Examination is a ritual of inspection, palpation, percussion, and auscultation in that order.  All this requires knowledge of surface anatomy.  We conducted a recent study that evidenced percussion and tactical vocal fremitus were seldom used and poorly executed.  The aforementioned techniques are in essence the basis clinical ultrasound.  There is widespread ignorance of the surface anatomy of the lung and pleura.  Furthermore, a two-year audit demonstrated that ‘routine-follow-up’ chest X-rays were obviated with a proper clinical examination saving over £26 000.00 a year.  The flow through the clinic improved – the waiting times fell, and clinics finished on time.  The registrar who conducted the study and is now a successful consultant radiologist won the gold medal for this presentation at a radiology conference.
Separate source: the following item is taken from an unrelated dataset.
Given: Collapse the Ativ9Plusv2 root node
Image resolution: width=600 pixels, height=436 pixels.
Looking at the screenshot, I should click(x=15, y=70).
But there is much more to examination as described by Doctor Verghese.  The laying-on-of-hands has been a symbol of healing for thousands of years.  In Greek mythology, Asclepius, was taught hands on healing by the wise centaur Chiron, and his statues were adorned with ’golden-gifted’ hands.  This continued throughout Christianity with the ‘laying-on hands’ and the numerous stories of healing.  Today this practice is often reflected in complimentary health care.  There is something powerful and comforting in touch – this forms the essence of maternal bonding and conveys more than a thousand words.  Touching says, I am here for you and I am present.  I do not like it when trainees put on gloves to examine patients (body fluids excepted) – I believe this act is insulating and potentially insulting as it distances the physician from the patient.

COVID-19 has distanced the physician and the patient for good reason, but I sincerely hope that the surgeon continues to practice holistic medicine – a surgeon is a physician first.  Full history and proper examination predicates surgery.  We cannot allow a telephone or telemedicine conversation to be a prelude to a ‘Dr-House-investigation-exclusion-battery-of-tests-scenario’.  This will increase anxiety, delay diagnosis, cost money and potentially lead down rabbit holes.  As Dr Verghese says in his TED talk – the hand and touch are the best investigative tools we have at our disposal.  The physicians’ hand has always been and always will be the most significant of clinical tools.

 

About the author:

David O ReganDavid O'Regan is the Director of the Faculty of Surgical Trainers. He has been a Consultant adult Cardiac Surgeon in Leeds since 2001.